We, the undersigned, considering

  1. the precarious and anguishing situation in which lives, presently, the people of Portugal;
  2. the absolute lack of freedom and rights of the Portuguese People, originating in the present police state;
  3. the existing difficulties to the moral, intellectual and artistic development of our People;
  4. the failure of the human results proclaimed by the idealists who contributed to the implantation of the Republic, which idealists were later substituted by opportunist elements.

We ask permission of Your Royal Highness to continue considering that:
  1. Portugal must be again a Monarchy, the monarchy that led us, oriented us and served us during eight centuries and is so deeply rooted in the soul of our beloved People;
  2. The Portuguese People deserves a better fate, and to enjoy the Rights that assist all free nations and individuals, in this second half of the XXth Century;
  3. It was Monarchy that made, from a small territory on the banks of the Douro river a great Country, that gave new worlds do the World;
  4. Being Your Royal Highness the only descendent of our ever-lamented Monarch, His Majesty the King, D. Carlos I, so tragically assassinated.

We beg Your Royal Highness to accept, in Your Royal Person, the restoration of the Portuguese throne, as our Queen and Liege. Hoping that Your Royal Highness will give us the grace of being in reality, as she is already in our hearts: HER MAJESTY THE QUEEN, D. MARIA III.

The ten signatures that follow are hardly representative of a great surge of monarchic opinion.
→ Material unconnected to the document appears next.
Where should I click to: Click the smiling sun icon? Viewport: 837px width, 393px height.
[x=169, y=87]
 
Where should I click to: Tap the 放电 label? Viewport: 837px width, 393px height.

Some of these worthy people, however, bear names suggesting good connections. Costa Cabedo himself comes from a good family of the island of Madeira. We do not know if he himself took the initiative of creating the petition, or whether it was prompted by Maria Pia herself. It marks, however, the beginning of a war she was to fight for almost another half century, and make her, until now a smiling character in the social comedy, the protagonist of a strange drama, a sort of Queen Lear, stalking through an errant life and times that perhaps were not quite her own.